So my wife and I have made it to Amsterdam and after a month we’re now half-way through our trip before we leave for Iceland, Paris and then head back to Cape Town.

Here’s a list of what I’ve learnt along the way with regards to photography while travelling:


In the Bag

Analogue camera bodies weigh a lot less than their digital counterparts. The batteries, CF cards, SD cards, chargers and all the other pieces that make up the digital workflow just add up to something you think twice about when going out for the day. There is a certain peace of mind you have when all you need to do is grab your body, spools and some lenses.



It can be very costly to scan negatives. It’s about 9 up to 11 Euro to scan one spool. If you’re a professional photographer, you can have upto 5 spools that need to go through the process, so it can affect your budget quickly. Negative scanners are bulky and you won’t have space in your bag of one. The other option is to buy a small scanner like the Braun NovoScan 1, but it won’t give you the quality you need, and it’s rather a sampler to choose images before scanning.


End result

The feeling I get from photographs I’ve taken on 35mm, vs what I get with the digital body differ. I am not sure if it’s the film vs. sensor, the quality of 35mm negative film vs digital RAW files, or the time I take to compose the shot with analogue vs the multiple shots I take of a given moment when shooting digital.



It takes time to change the spool every 36 shots. Moments aren’t missed, but the energy you have while shooting is interrupted by it. (You also have to let the model know about being a lot slower than what a digital session would entail.)


After the fact

There is also no check to see if you’ve got the shots you want until you have it processed and scanned to disc. This can take up to two days until you have any idea.

But, the time I take to post-process the files vs that of a digital RAW differ immensely. I almost need no retouching, and the grading is already done with 35mm. I might push contrast or dodge and burn certain areas, but it’s mostly done on the fly. With a digital flow I have to emulate the film aesthetic, and edit it to show the images in my style.

Overall, I usually shoot digital for work and analogue for my personal projects. What is possible to do, is to use the digital as a light-meter in studio, so your shots will be correctly exposed.

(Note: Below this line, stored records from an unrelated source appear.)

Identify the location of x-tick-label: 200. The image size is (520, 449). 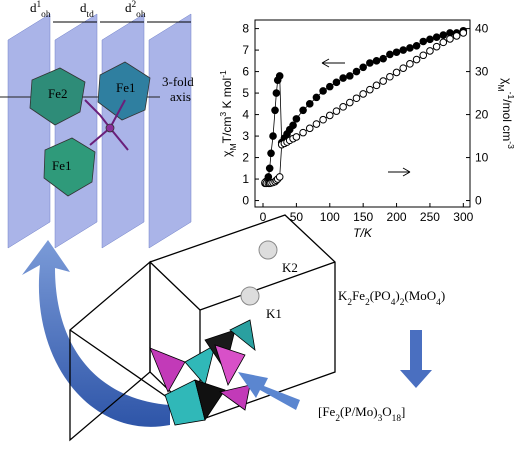
(397, 217).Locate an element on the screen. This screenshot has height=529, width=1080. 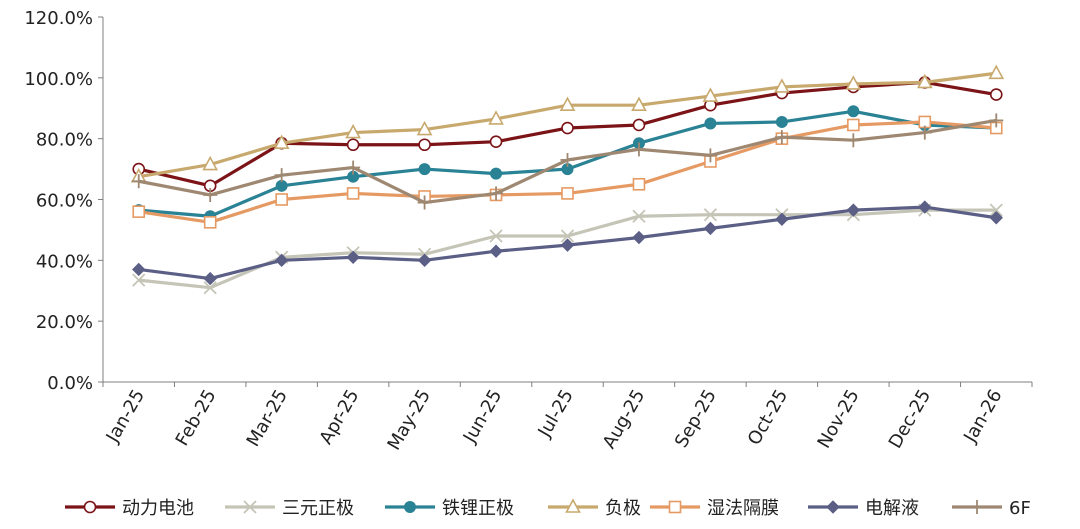
legend-label: 电解液 is located at coordinates (892, 508).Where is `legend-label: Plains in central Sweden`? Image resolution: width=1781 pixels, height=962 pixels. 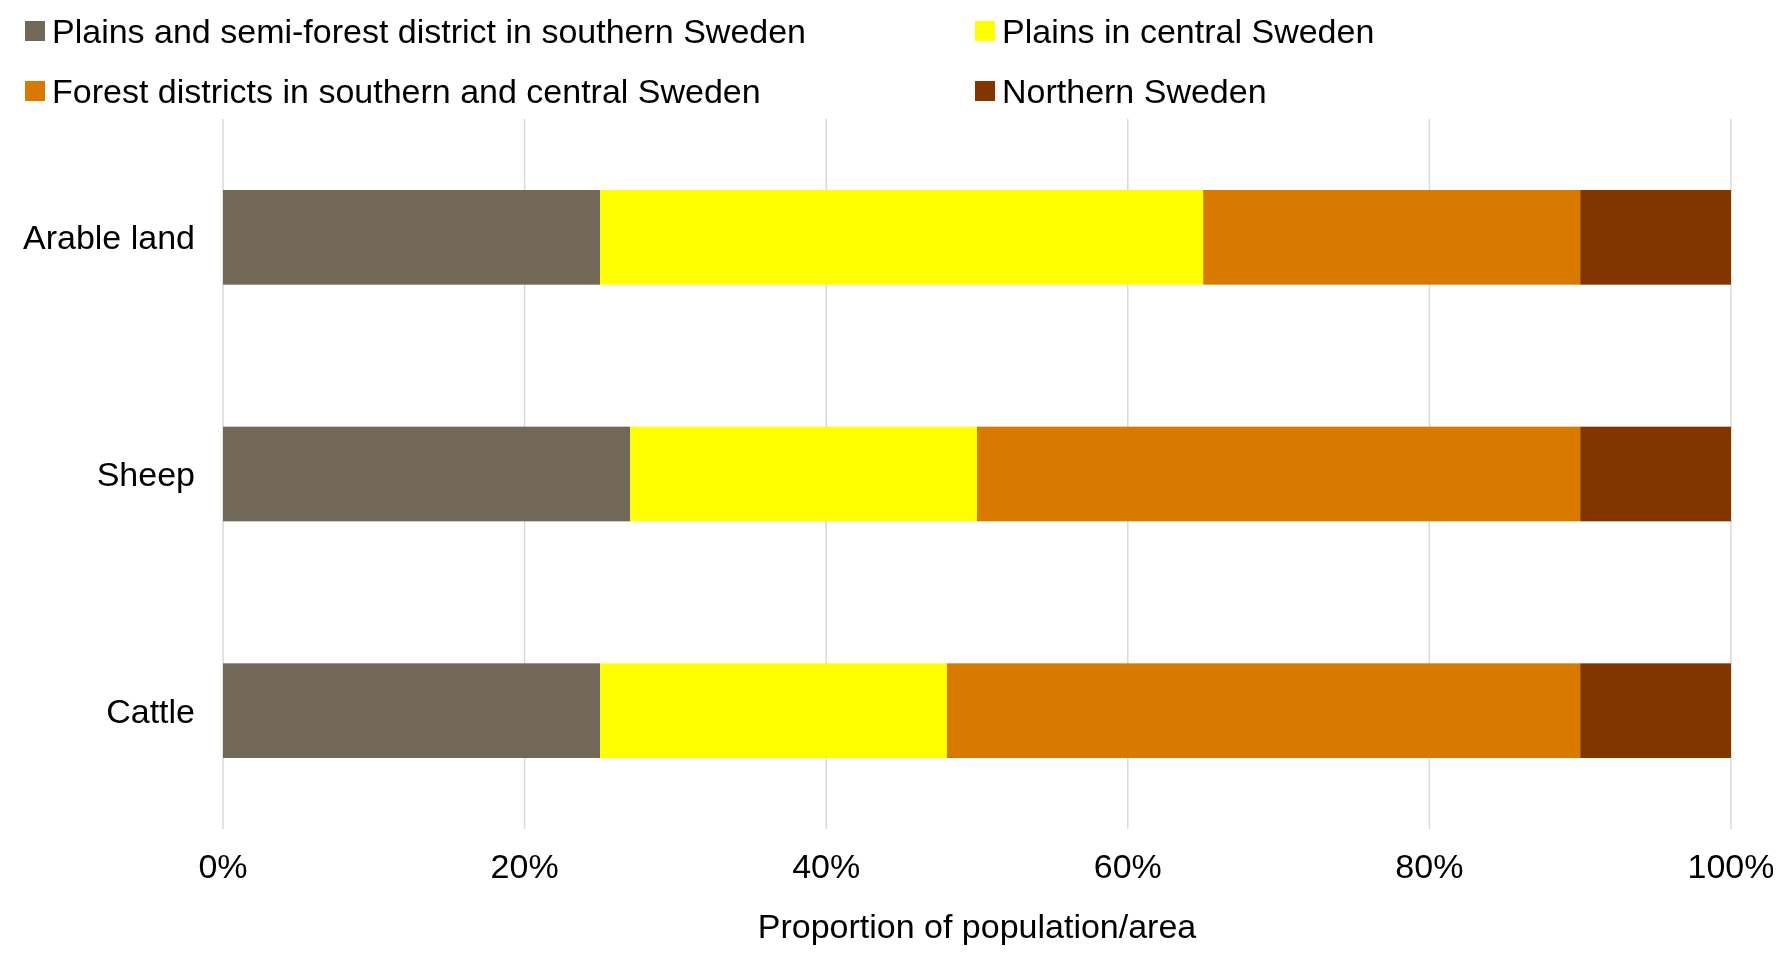 legend-label: Plains in central Sweden is located at coordinates (1188, 31).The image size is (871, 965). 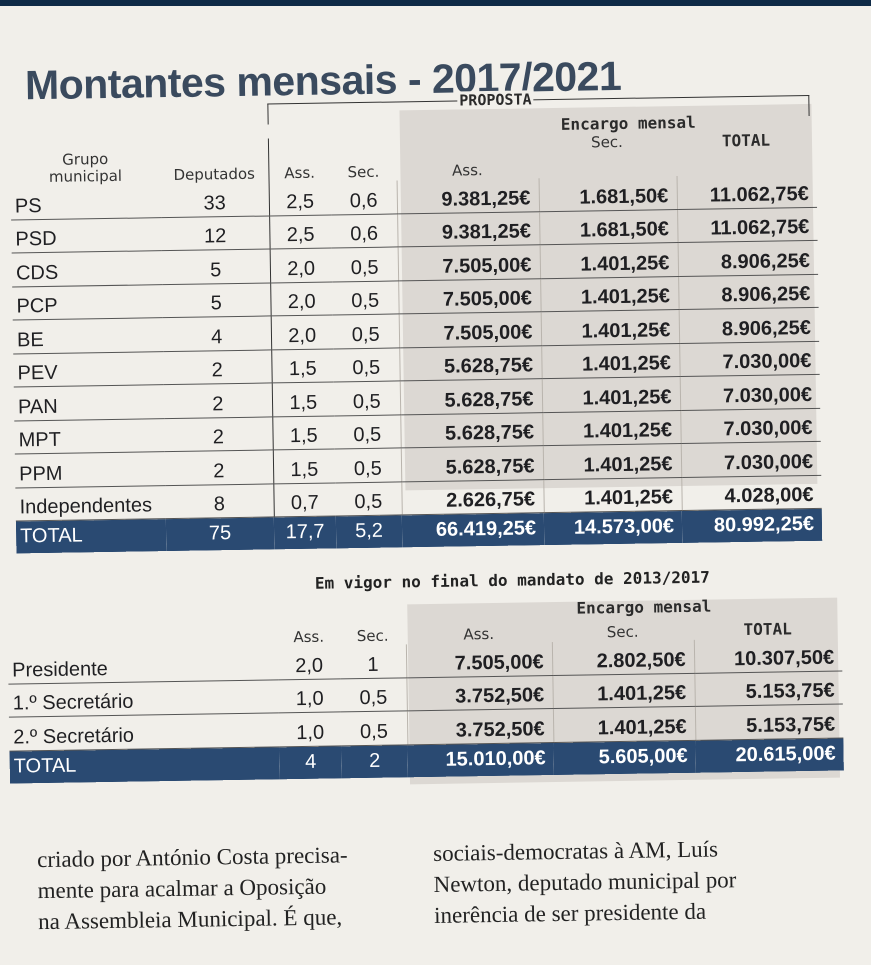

When snapping images as part of my life story, I take it with film. There is just a nostalgic feeling I get when going through them, similar to when looking at my parent’s photo albums, and I enjoy going through my images captured on film a lot more than the digital pics. I ‘feel’ them a lot more, and they mean a lot more today just because of the fact that it’s the medium I chose to use for my passion and personal work.